Every line containing the string "Open" should be returned from the records.

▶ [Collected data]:
-------------------------
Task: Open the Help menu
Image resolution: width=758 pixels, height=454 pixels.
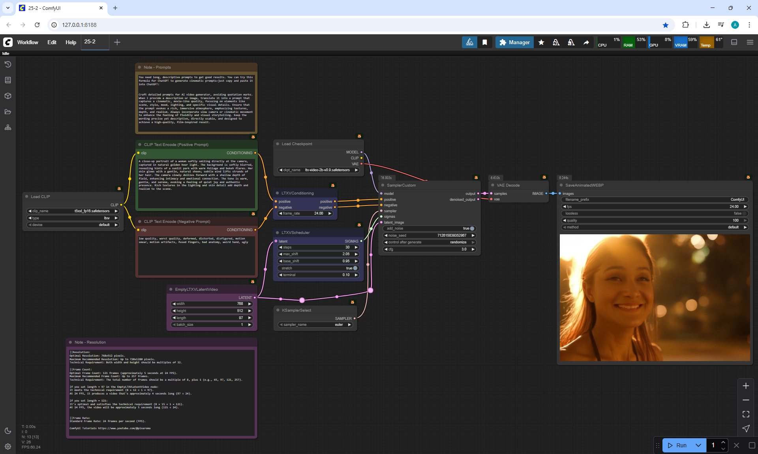Action: (x=71, y=42)
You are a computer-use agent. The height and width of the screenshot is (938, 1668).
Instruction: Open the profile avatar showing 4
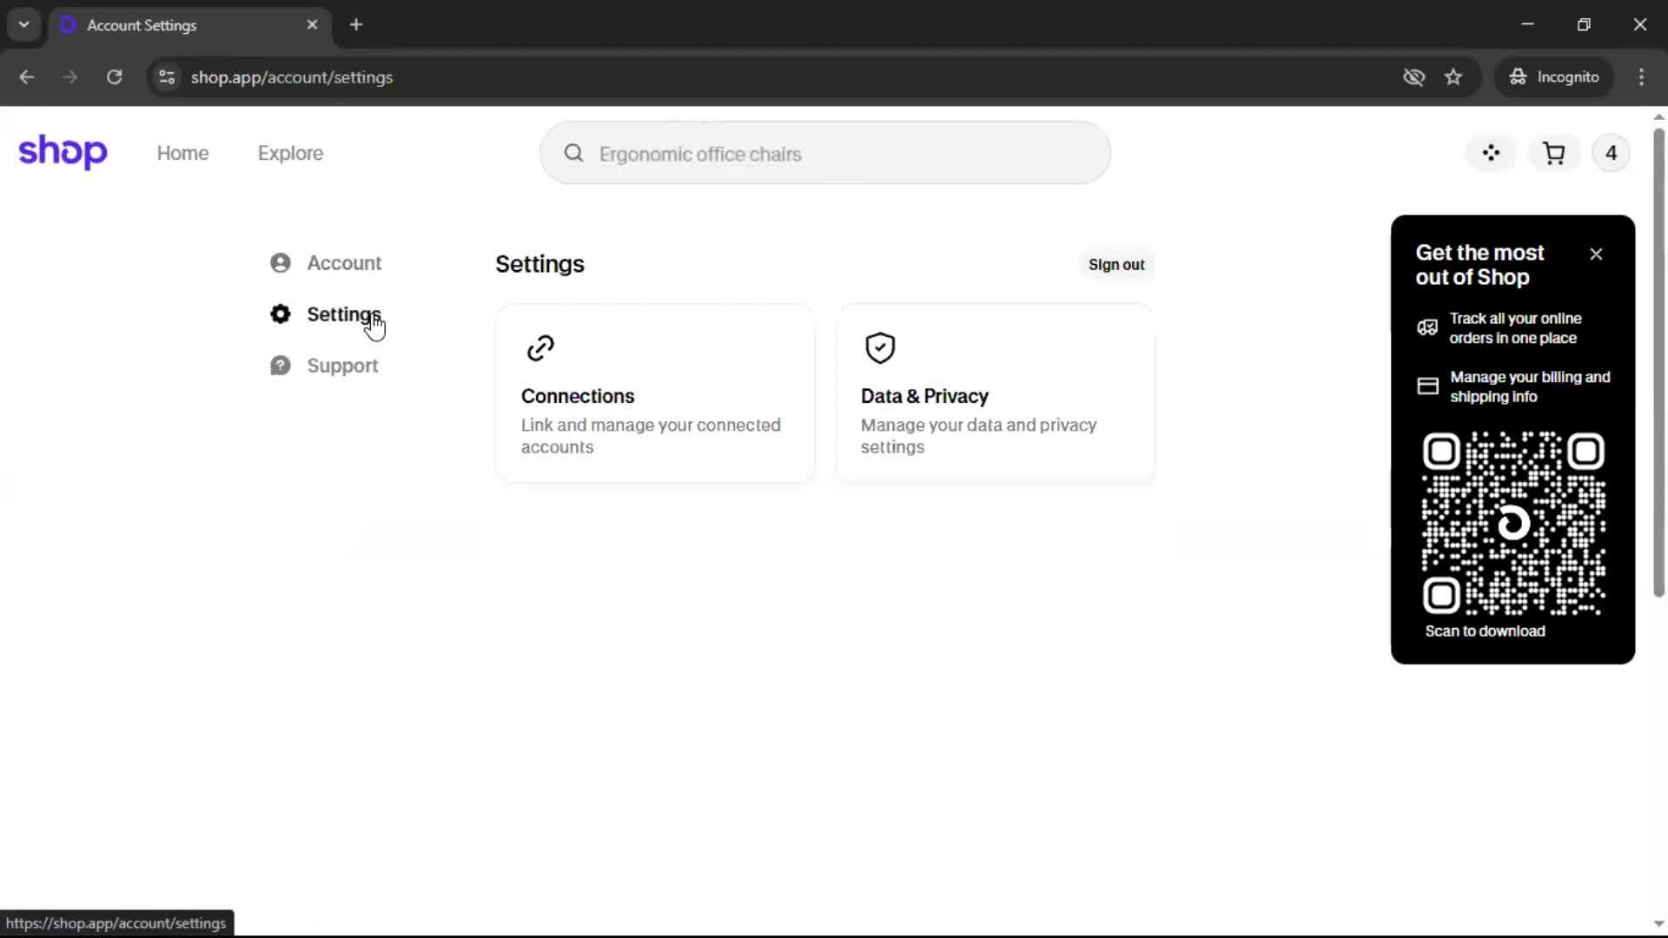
-------------------------
▶ [Exercise answer]:
Task: Open the Help menu
Instruction: Open the profile avatar showing 4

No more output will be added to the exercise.